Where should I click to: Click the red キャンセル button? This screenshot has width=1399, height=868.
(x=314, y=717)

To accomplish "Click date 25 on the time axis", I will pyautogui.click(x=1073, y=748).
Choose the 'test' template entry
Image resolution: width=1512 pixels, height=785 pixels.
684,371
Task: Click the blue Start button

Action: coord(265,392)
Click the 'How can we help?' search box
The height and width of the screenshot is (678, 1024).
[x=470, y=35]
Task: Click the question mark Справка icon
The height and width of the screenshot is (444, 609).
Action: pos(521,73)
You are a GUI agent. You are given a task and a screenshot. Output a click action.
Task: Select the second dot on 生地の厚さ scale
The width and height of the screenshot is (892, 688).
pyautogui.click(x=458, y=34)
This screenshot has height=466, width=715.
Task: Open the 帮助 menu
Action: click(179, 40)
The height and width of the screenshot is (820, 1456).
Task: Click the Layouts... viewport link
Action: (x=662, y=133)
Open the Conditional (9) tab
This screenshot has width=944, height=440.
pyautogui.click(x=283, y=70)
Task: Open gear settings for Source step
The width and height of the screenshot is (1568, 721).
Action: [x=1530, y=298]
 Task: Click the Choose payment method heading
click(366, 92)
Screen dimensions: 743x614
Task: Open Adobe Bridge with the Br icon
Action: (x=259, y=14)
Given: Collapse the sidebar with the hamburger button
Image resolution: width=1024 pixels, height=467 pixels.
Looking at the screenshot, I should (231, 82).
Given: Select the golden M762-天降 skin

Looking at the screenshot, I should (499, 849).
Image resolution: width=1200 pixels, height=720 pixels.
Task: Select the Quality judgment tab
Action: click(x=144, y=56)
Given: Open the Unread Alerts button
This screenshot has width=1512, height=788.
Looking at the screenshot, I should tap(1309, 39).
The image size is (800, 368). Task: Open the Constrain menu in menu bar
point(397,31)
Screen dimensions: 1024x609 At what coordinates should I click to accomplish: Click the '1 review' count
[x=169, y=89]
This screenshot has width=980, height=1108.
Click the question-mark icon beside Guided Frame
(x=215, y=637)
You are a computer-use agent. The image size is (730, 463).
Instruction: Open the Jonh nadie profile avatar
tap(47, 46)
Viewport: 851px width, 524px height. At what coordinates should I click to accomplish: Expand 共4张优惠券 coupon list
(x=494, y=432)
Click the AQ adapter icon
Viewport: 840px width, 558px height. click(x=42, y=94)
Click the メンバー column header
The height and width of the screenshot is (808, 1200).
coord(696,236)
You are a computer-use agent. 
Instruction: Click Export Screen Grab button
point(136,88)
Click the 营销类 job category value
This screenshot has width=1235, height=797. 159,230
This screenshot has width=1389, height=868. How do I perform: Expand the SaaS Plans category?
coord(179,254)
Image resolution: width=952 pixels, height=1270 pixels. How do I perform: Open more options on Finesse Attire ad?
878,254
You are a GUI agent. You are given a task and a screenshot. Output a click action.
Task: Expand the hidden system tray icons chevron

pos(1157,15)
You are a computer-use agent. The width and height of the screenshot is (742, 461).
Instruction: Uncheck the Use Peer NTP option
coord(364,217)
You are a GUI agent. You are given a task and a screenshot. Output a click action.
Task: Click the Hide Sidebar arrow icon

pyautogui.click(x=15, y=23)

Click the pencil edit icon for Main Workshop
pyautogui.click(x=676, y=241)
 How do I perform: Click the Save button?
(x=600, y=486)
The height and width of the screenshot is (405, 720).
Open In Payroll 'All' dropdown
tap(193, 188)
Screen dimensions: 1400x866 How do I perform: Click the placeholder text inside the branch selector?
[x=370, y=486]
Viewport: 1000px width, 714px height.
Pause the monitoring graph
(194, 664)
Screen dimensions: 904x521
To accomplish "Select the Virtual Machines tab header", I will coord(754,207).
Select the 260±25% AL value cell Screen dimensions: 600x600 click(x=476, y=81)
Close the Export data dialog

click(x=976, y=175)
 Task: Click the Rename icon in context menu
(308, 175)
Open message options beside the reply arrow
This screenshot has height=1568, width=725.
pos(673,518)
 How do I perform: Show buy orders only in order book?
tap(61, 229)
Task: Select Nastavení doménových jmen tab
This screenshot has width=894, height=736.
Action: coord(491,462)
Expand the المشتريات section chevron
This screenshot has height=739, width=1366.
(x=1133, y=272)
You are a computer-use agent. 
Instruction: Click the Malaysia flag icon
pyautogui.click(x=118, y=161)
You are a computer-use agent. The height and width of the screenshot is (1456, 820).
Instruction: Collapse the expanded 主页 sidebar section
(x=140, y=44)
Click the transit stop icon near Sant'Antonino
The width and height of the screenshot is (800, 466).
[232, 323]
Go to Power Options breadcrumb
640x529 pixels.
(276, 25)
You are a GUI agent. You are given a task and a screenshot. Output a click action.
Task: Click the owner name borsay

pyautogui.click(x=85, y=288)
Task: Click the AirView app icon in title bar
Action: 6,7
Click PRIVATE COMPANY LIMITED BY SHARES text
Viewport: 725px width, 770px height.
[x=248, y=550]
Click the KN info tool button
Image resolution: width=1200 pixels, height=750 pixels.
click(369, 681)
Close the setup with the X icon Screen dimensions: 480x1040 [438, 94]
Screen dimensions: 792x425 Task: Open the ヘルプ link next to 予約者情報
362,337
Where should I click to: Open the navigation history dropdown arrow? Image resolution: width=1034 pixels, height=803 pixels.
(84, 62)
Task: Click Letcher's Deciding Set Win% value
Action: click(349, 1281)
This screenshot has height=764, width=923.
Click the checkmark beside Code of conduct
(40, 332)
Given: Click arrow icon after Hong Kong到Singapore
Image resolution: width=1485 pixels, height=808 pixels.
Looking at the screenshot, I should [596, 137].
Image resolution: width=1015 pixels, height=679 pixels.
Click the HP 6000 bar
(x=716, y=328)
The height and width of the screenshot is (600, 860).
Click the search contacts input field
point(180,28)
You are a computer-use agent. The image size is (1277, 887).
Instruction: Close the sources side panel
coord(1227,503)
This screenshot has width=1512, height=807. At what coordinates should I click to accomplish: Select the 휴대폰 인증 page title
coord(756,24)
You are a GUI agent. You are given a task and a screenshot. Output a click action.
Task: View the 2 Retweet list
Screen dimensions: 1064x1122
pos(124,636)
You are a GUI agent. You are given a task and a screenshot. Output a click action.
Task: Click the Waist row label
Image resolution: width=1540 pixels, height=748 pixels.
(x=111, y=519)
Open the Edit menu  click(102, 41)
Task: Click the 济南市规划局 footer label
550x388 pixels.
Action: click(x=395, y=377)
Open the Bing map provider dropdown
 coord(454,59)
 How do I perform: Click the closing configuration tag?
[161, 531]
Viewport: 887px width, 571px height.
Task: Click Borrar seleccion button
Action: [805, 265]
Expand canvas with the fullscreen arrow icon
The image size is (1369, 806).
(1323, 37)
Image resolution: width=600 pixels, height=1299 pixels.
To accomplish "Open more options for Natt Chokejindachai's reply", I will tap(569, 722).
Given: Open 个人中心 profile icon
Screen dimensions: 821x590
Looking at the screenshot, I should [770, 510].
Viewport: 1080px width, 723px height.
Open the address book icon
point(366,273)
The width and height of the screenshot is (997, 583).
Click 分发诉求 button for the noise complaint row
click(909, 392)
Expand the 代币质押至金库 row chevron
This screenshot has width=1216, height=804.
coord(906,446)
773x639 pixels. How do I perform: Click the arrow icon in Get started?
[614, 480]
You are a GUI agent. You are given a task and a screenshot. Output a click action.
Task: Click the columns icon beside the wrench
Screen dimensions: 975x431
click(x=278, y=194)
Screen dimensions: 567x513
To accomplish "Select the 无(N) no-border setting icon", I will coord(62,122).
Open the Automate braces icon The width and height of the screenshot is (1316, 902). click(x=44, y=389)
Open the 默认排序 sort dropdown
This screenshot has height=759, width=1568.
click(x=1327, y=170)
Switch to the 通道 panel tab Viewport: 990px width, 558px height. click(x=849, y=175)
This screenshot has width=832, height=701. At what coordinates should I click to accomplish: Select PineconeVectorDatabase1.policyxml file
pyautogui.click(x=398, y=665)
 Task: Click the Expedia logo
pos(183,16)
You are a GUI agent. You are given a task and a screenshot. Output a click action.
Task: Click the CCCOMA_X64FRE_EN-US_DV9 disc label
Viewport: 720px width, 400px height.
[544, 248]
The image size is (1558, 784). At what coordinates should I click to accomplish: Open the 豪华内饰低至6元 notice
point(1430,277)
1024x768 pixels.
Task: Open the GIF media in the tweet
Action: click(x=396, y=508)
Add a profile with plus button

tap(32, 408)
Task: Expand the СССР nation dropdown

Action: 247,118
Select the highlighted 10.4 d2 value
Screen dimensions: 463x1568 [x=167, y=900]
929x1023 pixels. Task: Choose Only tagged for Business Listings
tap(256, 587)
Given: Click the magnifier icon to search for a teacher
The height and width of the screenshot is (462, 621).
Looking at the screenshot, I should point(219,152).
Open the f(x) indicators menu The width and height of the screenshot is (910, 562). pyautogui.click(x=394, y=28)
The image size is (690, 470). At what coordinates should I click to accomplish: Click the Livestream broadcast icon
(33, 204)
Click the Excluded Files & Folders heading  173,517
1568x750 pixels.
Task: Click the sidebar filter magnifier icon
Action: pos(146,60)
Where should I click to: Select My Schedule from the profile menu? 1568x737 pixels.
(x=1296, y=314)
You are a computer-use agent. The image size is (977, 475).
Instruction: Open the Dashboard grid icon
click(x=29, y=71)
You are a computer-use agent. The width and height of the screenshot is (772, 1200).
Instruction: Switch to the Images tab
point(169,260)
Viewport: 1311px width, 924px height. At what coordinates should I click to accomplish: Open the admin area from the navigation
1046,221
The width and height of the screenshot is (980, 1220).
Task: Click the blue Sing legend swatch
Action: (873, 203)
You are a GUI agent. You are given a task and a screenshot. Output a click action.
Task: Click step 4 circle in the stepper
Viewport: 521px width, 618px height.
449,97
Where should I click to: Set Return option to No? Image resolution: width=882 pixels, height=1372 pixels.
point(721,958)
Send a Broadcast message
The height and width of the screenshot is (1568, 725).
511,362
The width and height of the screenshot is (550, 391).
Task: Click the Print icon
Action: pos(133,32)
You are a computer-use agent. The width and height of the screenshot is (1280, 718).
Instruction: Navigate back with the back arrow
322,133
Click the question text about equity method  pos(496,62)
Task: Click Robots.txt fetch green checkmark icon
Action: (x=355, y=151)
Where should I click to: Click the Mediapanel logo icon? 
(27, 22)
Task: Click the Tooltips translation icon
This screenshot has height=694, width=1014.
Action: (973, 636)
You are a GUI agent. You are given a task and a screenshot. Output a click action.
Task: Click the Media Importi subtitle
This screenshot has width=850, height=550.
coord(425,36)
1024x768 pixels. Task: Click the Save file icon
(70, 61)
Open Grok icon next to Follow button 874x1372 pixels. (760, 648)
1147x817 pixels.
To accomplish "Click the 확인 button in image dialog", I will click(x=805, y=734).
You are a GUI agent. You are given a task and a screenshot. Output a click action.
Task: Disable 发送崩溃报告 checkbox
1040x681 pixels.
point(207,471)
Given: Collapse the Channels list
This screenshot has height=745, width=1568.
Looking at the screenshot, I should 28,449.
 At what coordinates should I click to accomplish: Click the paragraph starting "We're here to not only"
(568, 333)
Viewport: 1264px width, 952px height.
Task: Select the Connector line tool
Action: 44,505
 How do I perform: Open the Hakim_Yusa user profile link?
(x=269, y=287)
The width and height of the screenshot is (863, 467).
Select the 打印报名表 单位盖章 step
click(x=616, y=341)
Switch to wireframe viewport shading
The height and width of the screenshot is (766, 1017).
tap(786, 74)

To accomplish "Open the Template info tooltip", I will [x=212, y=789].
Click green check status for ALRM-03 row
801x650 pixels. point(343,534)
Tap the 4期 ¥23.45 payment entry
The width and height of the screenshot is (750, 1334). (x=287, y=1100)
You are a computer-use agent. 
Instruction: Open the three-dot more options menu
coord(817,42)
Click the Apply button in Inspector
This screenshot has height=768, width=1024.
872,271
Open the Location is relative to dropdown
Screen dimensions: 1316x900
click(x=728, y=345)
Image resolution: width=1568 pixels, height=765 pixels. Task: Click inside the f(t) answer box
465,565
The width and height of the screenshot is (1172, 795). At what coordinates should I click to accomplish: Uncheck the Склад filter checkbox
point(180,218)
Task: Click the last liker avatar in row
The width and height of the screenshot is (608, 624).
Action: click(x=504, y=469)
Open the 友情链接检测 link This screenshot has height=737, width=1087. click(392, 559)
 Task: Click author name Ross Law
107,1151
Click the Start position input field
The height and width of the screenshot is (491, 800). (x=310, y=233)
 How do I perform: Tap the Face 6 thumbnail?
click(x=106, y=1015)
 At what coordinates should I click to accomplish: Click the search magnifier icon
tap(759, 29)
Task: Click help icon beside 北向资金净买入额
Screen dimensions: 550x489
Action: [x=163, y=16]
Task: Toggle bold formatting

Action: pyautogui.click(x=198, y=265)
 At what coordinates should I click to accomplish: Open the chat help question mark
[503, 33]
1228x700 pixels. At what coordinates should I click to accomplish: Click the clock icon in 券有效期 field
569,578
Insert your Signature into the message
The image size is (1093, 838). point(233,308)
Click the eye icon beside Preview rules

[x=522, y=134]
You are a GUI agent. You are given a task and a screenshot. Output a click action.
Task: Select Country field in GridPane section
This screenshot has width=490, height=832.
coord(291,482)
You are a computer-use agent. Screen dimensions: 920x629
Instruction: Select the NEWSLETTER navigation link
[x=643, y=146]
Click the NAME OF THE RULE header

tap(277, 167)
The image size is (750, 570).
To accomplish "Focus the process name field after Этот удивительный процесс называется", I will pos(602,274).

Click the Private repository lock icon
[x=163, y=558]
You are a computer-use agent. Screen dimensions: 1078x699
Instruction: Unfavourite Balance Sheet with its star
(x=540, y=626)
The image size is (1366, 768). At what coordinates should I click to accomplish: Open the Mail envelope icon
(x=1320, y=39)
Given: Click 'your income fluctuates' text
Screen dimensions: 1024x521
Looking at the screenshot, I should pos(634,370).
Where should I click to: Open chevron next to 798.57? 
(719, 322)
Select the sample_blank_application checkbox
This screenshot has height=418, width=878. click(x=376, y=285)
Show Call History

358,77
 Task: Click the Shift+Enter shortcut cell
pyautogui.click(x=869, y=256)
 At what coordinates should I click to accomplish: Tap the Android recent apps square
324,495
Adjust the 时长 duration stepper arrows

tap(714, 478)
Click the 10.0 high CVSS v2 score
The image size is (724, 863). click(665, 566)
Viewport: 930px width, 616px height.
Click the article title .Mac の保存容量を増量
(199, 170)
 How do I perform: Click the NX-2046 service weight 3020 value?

_EXERCISE GOAL_
Set down exactly the lines of the data above, beginning with the line that has "Given: Open 个人中心 profile icon" and ending with the line that has "The width and height of the screenshot is (997, 583).", and no others.

_RESULT FOR THIS TASK_
Given: Open 个人中心 profile icon
Screen dimensions: 821x590
Looking at the screenshot, I should [770, 510].
Viewport: 1080px width, 723px height.
Open the address book icon
point(366,273)
The width and height of the screenshot is (997, 583).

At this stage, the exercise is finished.